### Directions for this task
Copy the material verbatim from the line with "has width=1930, height=1921." to the line with "Action: [222, 245]", including both of those lines.

□ □ □ □

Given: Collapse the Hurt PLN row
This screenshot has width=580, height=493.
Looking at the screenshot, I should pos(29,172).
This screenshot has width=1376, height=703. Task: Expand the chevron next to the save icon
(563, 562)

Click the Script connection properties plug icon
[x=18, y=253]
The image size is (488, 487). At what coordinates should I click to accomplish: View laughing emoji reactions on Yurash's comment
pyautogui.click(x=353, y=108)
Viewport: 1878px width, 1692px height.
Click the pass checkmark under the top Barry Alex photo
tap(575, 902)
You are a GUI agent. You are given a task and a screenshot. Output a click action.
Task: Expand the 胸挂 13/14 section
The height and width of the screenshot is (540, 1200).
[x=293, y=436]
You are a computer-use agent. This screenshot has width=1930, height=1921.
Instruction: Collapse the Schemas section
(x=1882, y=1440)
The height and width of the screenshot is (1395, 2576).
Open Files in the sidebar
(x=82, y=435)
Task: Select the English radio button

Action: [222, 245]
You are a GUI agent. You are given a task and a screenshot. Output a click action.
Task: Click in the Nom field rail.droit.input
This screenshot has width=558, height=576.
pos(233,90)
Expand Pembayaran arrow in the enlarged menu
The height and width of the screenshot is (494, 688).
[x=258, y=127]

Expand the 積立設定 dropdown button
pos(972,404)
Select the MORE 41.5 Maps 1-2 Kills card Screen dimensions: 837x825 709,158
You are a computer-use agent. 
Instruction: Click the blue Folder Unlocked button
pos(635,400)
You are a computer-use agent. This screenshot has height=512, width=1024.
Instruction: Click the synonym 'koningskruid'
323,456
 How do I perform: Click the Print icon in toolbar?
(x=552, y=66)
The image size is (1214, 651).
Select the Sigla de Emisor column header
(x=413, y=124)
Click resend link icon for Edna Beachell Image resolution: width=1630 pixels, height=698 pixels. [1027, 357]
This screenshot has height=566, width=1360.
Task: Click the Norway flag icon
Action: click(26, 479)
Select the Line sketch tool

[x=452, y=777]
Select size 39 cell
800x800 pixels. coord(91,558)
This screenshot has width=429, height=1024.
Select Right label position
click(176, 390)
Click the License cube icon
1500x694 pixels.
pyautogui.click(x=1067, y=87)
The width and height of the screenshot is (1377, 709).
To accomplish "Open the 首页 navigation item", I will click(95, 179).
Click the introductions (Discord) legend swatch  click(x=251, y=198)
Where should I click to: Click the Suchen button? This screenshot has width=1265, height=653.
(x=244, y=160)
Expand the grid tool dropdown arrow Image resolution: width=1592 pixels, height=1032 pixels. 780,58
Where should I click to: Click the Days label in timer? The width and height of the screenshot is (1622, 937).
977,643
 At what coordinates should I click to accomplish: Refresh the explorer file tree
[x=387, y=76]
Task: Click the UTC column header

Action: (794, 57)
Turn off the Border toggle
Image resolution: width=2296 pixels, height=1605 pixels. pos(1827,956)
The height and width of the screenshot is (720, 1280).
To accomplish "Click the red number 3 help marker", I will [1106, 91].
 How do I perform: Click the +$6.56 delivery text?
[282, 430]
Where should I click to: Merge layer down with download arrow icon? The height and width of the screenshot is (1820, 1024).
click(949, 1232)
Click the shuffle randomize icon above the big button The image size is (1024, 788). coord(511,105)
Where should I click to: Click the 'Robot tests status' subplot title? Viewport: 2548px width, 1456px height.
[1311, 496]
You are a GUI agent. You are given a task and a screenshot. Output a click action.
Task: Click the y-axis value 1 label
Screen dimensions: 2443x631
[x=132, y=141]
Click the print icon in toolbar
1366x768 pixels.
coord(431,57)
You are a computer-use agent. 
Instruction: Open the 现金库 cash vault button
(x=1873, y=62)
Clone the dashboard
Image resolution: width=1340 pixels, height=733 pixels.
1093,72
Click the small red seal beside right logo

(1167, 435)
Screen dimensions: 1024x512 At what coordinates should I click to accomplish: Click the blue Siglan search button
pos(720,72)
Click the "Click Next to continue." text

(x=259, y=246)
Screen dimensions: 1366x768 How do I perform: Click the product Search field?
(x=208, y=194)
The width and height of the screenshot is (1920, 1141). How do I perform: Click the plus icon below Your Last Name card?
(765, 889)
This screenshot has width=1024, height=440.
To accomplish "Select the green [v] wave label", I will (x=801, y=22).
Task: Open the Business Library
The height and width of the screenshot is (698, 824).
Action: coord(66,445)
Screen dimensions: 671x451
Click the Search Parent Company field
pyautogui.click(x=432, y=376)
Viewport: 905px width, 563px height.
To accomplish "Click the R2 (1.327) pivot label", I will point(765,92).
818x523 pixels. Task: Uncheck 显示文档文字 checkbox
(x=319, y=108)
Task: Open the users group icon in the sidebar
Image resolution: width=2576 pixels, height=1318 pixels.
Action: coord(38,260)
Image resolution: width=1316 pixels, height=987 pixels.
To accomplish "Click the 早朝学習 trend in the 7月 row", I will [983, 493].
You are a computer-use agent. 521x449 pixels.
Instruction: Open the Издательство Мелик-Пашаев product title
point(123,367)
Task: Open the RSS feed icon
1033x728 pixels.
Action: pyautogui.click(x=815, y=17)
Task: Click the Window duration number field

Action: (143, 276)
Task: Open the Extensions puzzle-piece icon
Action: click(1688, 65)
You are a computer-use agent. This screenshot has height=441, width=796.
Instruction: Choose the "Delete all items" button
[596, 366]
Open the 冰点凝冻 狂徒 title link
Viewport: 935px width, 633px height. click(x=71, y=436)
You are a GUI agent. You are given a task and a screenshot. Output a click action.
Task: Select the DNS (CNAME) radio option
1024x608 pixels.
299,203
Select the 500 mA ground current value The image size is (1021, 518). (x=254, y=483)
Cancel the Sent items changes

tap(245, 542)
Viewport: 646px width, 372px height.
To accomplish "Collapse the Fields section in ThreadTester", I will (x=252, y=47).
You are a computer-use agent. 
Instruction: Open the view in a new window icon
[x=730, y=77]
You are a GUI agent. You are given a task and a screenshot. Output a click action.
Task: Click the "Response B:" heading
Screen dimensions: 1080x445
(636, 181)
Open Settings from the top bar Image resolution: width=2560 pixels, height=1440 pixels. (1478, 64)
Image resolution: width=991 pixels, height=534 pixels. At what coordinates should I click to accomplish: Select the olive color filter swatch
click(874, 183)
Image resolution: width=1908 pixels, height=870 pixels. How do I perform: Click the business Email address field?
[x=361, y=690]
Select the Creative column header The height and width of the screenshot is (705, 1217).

□ □ □ □

### Completed task
You are a computer-use agent. This screenshot has width=1930, height=1921.
Instruction: Collapse the Schemas section
(x=1882, y=1440)
The height and width of the screenshot is (1395, 2576).
Open Files in the sidebar
(x=82, y=435)
Task: Select the English radio button

Action: [222, 245]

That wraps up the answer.